You are optimizing for the wrong number.
Email open rate has been the default marketing KPI for two decades. It's on every dashboard, in every client report, and at the center of most marketing performance conversations. It is also one of the least useful metrics in the marketing stack — and in the age of Apple Mail Privacy Protection, it's increasingly unreliable as well.
The organizations making better marketing decisions — faster, with more confidence, and with direct connections to revenue outcomes — have moved on. Here's the measurement framework that actually matters.
Why Open Rate Fails the Measurement Test
A useful metric has two properties: it's accurate, and it's connected to an outcome you care about. Open rate fails on both counts.
Since Apple introduced Mail Privacy Protection in 2021, a significant portion of email "opens" are machine-generated — triggered by Apple's mail system pre-loading email content, not by a human actually reading the message. Industry estimates suggest that 40–60% of reported opens in Apple-heavy lists are now MPP-inflated. The number on your dashboard is not the number you think it is.¹
More fundamentally, open rate is not connected to revenue. A 45% open rate on an email that generates zero purchases is a worse outcome than a 20% open rate that drives $80,000 in revenue. Optimizing for open rate without connecting it to downstream outcomes is optimizing for an activity, not a result.
Revenue Attribution: The Metric That Closes the Loop
Revenue attribution assigns credit for closed revenue to the marketing touchpoints that influenced it. Properly configured, it answers the question every marketing leader needs to answer for their CFO: what is this marketing investment actually generating?
What attribution enables at a practical level: you can see that your nurture email sequence is responsible for influencing 22% of closed deals in a quarter. You can see that a specific campaign drove $340,000 in attributable revenue against a $15,000 cost. You can make budget allocation decisions based on which channels are actually earning their investment, rather than which channels produce the most impressive activity metrics.
This is the measurement infrastructure that separates marketing functions with strategic credibility from those that are perpetually defending their budget.
Cohort LTV: Where Long-Term Thinking Lives
Cohort LTV analysis tracks how groups of customers acquired in the same period behave over time. Instead of looking at all customers as a single pool, cohort analysis separates them by acquisition date and follows each group's revenue contribution over 30, 60, 90, 180, and 365 days.
The insights this produces are unavailable from any other measurement approach:
- Which acquisition channels produce customers with the highest long-term value — not just the highest initial conversion rate
- How quickly new customers typically reach their peak revenue contribution
- Where the drop-off in engagement typically occurs, and whether lifecycle interventions are improving retention in subsequent cohorts
- Whether a new campaign or program is improving LTV for customers acquired during that period
A paid channel that drives high initial conversion at low CPL can still be a poor investment if those customers have a 90-day LTV that's 40% lower than customers from organic search. Without cohort analysis, you'll never see that.

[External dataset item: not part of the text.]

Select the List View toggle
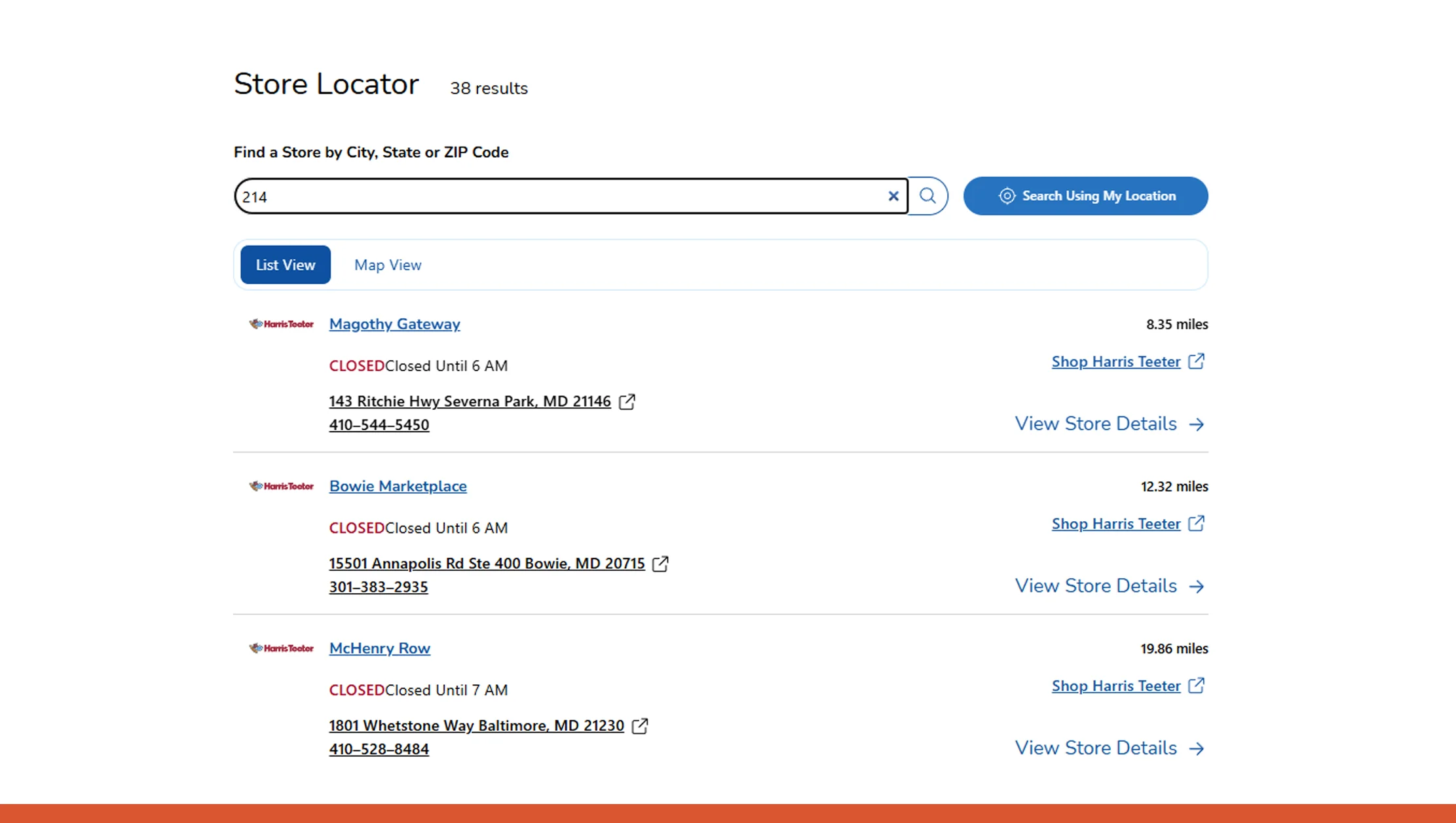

Payback Period: The Metric Finance Actually Cares About
Payback period is the time required to recover the cost of acquiring a customer. It's calculated simply: customer acquisition cost divided by average margin per customer per month.
Payback period matters because it connects marketing spend to cash flow — which is the lens through which every CFO and CEO actually evaluates marketing investment. An organization that knows its payback period can have an intelligent conversation about growth rate versus capital efficiency. An organization optimizing for open rates cannot.
Reducing payback period is the goal of almost every marketing optimization — improve conversion rates, increase AOV, reduce CAC, improve first-purchase margin. All of those levers are visible when you measure payback period. None of them are visible when you're watching open rate.
Building the Framework in Three Steps
The transition from vanity metrics to business metrics doesn't require a data science team or a new analytics platform. It requires three decisions:
Define the metrics that connect to business outcomes
Revenue per customer by cohort, customer acquisition cost by channel, payback period, LTV:CAC ratio, and churn rate by segment. These are the metrics that finance understands and that marketing should be accountable to.
Instrument them before you need them
Revenue attribution requires UTM parameters and CRM pipeline data to be connected before attribution reporting works. Cohort analysis requires acquisition date and channel to be captured consistently at the contact level. These are setup decisions, not analysis decisions — and most measurement gaps exist because data collection wasn't set up when the campaign launched.
Build the dashboard that tells the story
Looker, Tableau, and HubSpot's custom report builder can all produce executive-level dashboards that surface these metrics clearly. The goal: a single view that tells a senior leader what's working, what isn't, and where the next dollar of marketing investment should go.
Organizations that measure marketing performance at the business level make better decisions than those that don't. They allocate budget more effectively, identify underperforming programs faster, and make the case for marketing investment with data that finance finds credible. The fix isn't complicated. It's a framework decision and an instrumentation project — and it pays for itself in the first quarter it's operational.
¹ Litmus, Email Client Market Share and Apple MPP Impact Report, 2023.